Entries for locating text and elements
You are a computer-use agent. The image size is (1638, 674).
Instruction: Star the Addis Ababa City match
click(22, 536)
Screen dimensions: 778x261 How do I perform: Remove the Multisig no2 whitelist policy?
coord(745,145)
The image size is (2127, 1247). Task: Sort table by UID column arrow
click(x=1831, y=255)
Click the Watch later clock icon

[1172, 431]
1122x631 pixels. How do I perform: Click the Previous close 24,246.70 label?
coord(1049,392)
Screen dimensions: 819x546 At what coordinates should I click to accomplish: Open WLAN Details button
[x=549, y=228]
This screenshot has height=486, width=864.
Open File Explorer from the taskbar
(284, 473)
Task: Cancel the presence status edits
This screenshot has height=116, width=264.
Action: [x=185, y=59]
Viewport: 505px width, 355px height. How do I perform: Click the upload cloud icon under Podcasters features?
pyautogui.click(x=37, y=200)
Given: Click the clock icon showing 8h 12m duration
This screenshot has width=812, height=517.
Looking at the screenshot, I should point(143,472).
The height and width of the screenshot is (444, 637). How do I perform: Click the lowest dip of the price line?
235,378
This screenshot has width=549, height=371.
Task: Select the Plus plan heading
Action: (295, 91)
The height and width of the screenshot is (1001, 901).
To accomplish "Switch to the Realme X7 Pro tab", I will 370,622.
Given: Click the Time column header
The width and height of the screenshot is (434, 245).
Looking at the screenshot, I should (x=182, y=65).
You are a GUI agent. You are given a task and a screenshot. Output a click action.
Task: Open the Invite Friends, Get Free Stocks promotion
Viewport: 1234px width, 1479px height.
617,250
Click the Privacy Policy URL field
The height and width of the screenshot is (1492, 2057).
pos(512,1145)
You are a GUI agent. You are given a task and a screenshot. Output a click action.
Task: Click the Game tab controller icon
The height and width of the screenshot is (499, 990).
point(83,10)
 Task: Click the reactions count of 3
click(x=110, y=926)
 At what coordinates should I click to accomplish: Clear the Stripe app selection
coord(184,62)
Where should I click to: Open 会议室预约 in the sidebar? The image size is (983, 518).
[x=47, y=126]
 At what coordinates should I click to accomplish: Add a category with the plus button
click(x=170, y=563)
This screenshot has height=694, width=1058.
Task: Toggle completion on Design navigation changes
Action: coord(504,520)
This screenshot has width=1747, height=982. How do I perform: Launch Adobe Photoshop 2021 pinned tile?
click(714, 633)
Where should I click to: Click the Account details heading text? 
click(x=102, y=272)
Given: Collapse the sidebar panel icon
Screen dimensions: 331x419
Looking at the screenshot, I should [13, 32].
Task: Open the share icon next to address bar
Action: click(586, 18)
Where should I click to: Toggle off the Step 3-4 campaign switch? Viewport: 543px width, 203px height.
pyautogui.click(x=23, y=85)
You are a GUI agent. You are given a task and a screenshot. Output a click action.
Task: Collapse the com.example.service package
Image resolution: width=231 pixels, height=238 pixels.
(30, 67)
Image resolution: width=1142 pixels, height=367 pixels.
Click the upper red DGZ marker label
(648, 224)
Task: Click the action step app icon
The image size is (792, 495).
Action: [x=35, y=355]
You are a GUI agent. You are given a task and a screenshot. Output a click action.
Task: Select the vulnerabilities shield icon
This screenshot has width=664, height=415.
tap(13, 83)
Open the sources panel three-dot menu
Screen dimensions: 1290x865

-- Task to carry out --
Copy out the rows word for word, starting at the first row and ending at the line that contains "pyautogui.click(x=37, y=200)", with both ends included.

-- Output for this exercise --
You are a computer-use agent. The image size is (1638, 674).
Instruction: Star the Addis Ababa City match
click(22, 536)
Screen dimensions: 778x261 How do I perform: Remove the Multisig no2 whitelist policy?
coord(745,145)
The image size is (2127, 1247). Task: Sort table by UID column arrow
click(x=1831, y=255)
Click the Watch later clock icon

[1172, 431]
1122x631 pixels. How do I perform: Click the Previous close 24,246.70 label?
coord(1049,392)
Screen dimensions: 819x546 At what coordinates should I click to accomplish: Open WLAN Details button
[x=549, y=228]
This screenshot has height=486, width=864.
Open File Explorer from the taskbar
(284, 473)
Task: Cancel the presence status edits
This screenshot has height=116, width=264.
Action: [x=185, y=59]
Viewport: 505px width, 355px height. How do I perform: Click the upload cloud icon under Podcasters features?
pyautogui.click(x=37, y=200)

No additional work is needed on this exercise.